SÃO PAULO – Nesta quarta-feira (16), o Comitê de Política Monetária (Copom) anunciou mais uma elevação da Selic, a taxa básica de juros da economia, de 3,5% ao ano (a.a.) para 4,25% a.a., a terceira alta consecutiva. A subida de juros pede atenção do consumidor que pretende comprar um imóvel financiado nos próximos meses.
Na prática, a variação da Selic está diretamente relacionada aos custos dos empréstimos imobiliários porque as instituições financeiras, responsáveis por ofertar esse tipo de financiamento, costumam repassar essa flutuação da taxa básica de juros às taxas cobradas nos contratos.
Dessa forma, quando a Selic cai, como vimos nos últimos anos, as prestações tendem a se tornar mais suaves, viabilizando a compra de um imóvel para mais pessoas. Por outro lado, o oposto é verdadeiro: quando a Selic as parcelas tendem a ficar mais caras.
Com um ciclo de queda que durou anos, o que se viu em 2020, com a Selic em seu menor patamar histórico (2,0% a.a.), foi um recorde no volume financeiro negociado: cerca de R$ 93,9 bilhões, maior valor para os últimos dez anos, segundo os dados da Associação Brasileira das Entidades de Crédito Imobiliário e Poupança (Abecip).
E o mercado continua aquecido em 2021. O volume de financiamentos imobiliários deu um novo salto de 107% no primeiro quadrimestre de 2021, na comparação com o mesmo período de 2020. As operações de aquisição de imóveis entre janeiro e abril chegaram ao valor de R$ 49,6 bilhões, com 176,3 mil unidades vendidas, segundo os dados mais recentes da Abecip.
Em março, os especialistas em financiamento avaliavam as taxas como atrativas e consideravam que o momento era de compra de um imóvel. Porém, a decisão do Copom é a terceira seguida na direção de aumento da Selic, e a sinalização é de mais aumentos pela frente.
Diante desse novo cenário e dos diferentes tipos financiamento disponíveis, o que muda? Qual é a melhor opção para realizar o sonho da casa própria no cenário atual? E o que considerar na decisão? Confira.
Compare os financiamentos
O InfoMoney consultou especialistas em crédito e mercado imobiliário para mostrar como escolher a melhor alternativa entre o financiamento com taxas prefixadas mais a Taxa Referencial (TR), o mais tradicional, e as opções lançadas mais recentemente, que cobram uma taxa prefixada mais o IPCA ou taxa prefixada mais a remuneração da poupança.

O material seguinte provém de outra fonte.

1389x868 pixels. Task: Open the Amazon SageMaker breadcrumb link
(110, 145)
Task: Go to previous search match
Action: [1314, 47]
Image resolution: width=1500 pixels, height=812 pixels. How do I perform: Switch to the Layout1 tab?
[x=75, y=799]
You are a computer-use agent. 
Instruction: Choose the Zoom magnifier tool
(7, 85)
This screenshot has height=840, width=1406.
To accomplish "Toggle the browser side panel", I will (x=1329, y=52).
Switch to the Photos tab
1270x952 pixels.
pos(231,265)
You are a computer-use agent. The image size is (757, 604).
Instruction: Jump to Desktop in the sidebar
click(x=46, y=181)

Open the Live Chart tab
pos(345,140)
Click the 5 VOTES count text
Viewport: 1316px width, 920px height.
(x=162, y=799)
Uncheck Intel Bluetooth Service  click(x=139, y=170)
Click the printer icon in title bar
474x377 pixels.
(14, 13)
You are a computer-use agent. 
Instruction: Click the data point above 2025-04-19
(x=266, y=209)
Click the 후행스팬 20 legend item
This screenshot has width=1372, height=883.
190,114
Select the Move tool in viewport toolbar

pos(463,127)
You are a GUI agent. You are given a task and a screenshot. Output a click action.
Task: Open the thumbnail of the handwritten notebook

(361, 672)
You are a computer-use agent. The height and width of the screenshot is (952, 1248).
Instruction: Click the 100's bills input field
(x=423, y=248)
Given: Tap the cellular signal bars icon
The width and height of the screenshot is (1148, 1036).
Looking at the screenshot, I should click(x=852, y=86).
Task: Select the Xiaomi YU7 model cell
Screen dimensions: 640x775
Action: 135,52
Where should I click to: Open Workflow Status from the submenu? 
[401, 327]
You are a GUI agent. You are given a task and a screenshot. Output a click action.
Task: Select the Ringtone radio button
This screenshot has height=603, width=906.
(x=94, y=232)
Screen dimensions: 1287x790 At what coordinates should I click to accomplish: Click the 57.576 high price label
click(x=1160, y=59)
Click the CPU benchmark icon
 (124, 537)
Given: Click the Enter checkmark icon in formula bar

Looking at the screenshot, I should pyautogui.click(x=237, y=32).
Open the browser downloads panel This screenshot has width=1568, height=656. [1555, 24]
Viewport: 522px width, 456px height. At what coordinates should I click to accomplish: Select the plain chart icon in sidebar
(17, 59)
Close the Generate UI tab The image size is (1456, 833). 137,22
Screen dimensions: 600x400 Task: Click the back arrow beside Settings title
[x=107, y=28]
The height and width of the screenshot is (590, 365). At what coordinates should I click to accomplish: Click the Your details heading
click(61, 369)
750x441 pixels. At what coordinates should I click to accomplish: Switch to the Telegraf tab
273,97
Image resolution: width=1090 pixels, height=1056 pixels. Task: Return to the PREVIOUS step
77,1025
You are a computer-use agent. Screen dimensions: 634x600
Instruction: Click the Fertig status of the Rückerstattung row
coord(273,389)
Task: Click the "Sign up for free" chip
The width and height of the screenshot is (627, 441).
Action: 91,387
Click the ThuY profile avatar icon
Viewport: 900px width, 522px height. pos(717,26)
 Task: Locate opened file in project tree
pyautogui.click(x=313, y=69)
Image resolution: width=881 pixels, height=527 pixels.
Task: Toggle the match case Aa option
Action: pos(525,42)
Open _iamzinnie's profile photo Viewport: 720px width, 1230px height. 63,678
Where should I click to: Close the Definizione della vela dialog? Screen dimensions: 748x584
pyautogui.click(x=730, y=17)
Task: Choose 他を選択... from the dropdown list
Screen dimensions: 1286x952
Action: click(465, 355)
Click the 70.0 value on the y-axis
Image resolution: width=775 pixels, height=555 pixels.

As simulações abaixo foram feitas pela CrediHome, fintech especializada em comparação de crédito, e consideram, em todos os casos, dois imóveis com preços diferentes (de R$ 500 mil e R$ 800) e financiamento de 80% do valor deles, um contrato de 30 anos e as taxas de juros mínimas disponibilizadas pelos bancos — em alguns casos, o cliente pode conseguir taxas melhores ou piores a depender da relação que tiver com o banco.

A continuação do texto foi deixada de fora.